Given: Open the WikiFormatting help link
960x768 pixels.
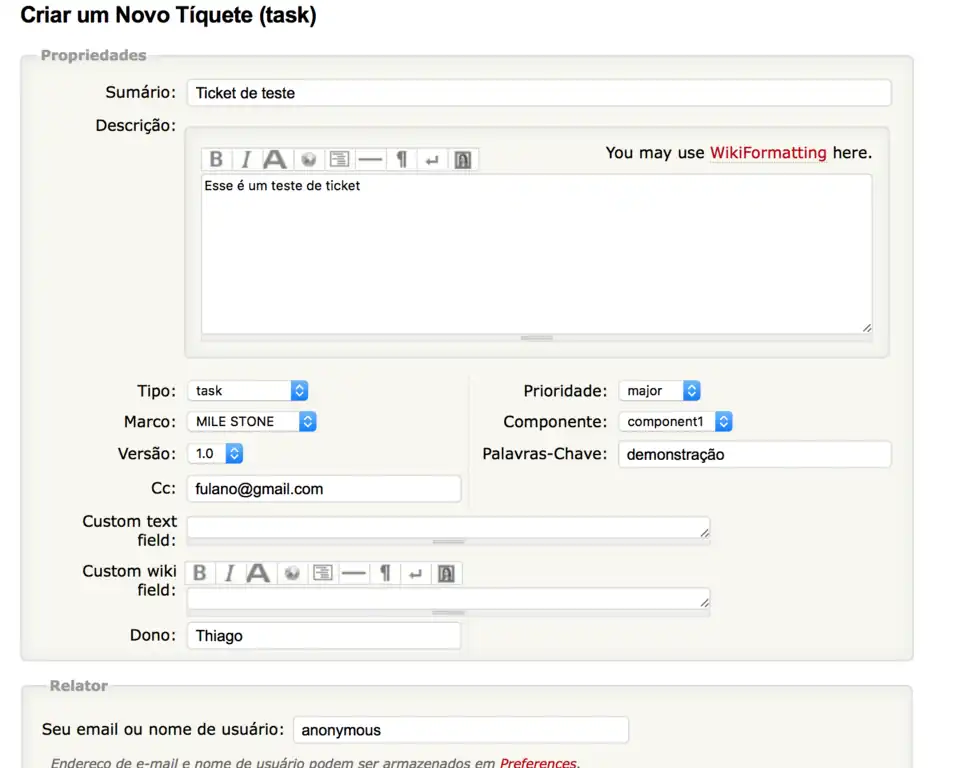Looking at the screenshot, I should pyautogui.click(x=768, y=153).
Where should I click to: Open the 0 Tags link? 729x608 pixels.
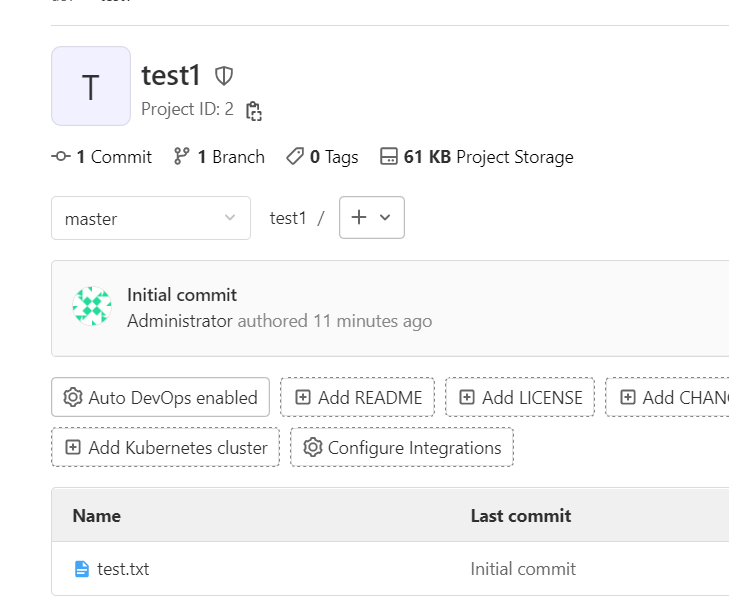click(x=322, y=157)
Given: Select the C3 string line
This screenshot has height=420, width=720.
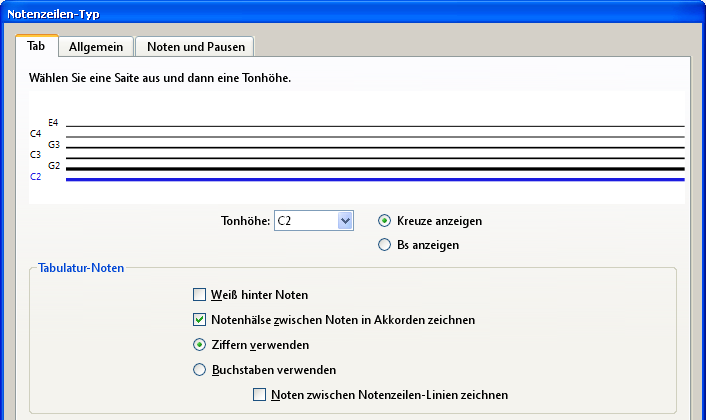Looking at the screenshot, I should tap(375, 158).
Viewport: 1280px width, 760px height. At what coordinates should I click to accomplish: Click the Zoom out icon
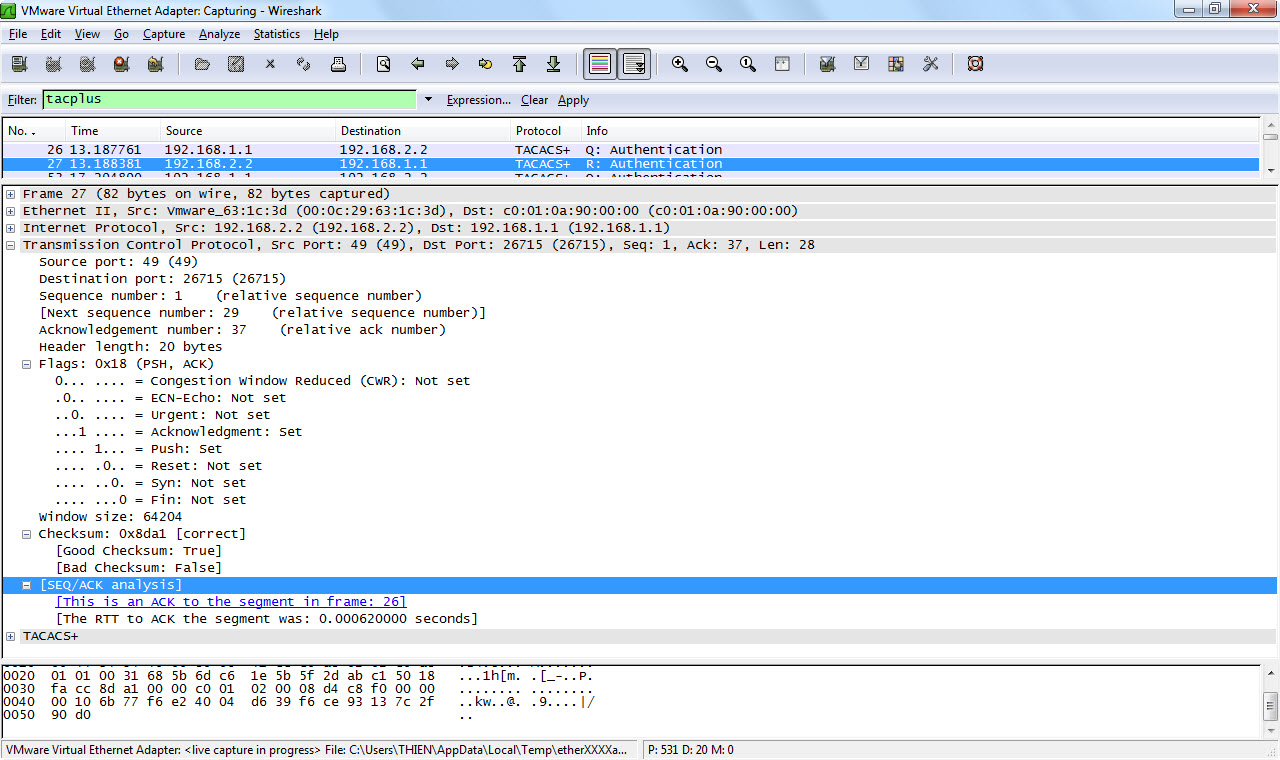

◆ TASK INSTRUCTIONS:
When a picture appears in the material, please pass over it while retyping the rest exactly.

◆ SOLUTION:
Given: Open the WikiFormatting help link
960x768 pixels.
Looking at the screenshot, I should pyautogui.click(x=768, y=153).
Where should I click to: Open the 0 Tags link? 729x608 pixels.
click(x=322, y=157)
Given: Select the C3 string line
This screenshot has height=420, width=720.
Looking at the screenshot, I should tap(375, 158).
Viewport: 1280px width, 760px height. At what coordinates should I click to accomplish: Click the Zoom out icon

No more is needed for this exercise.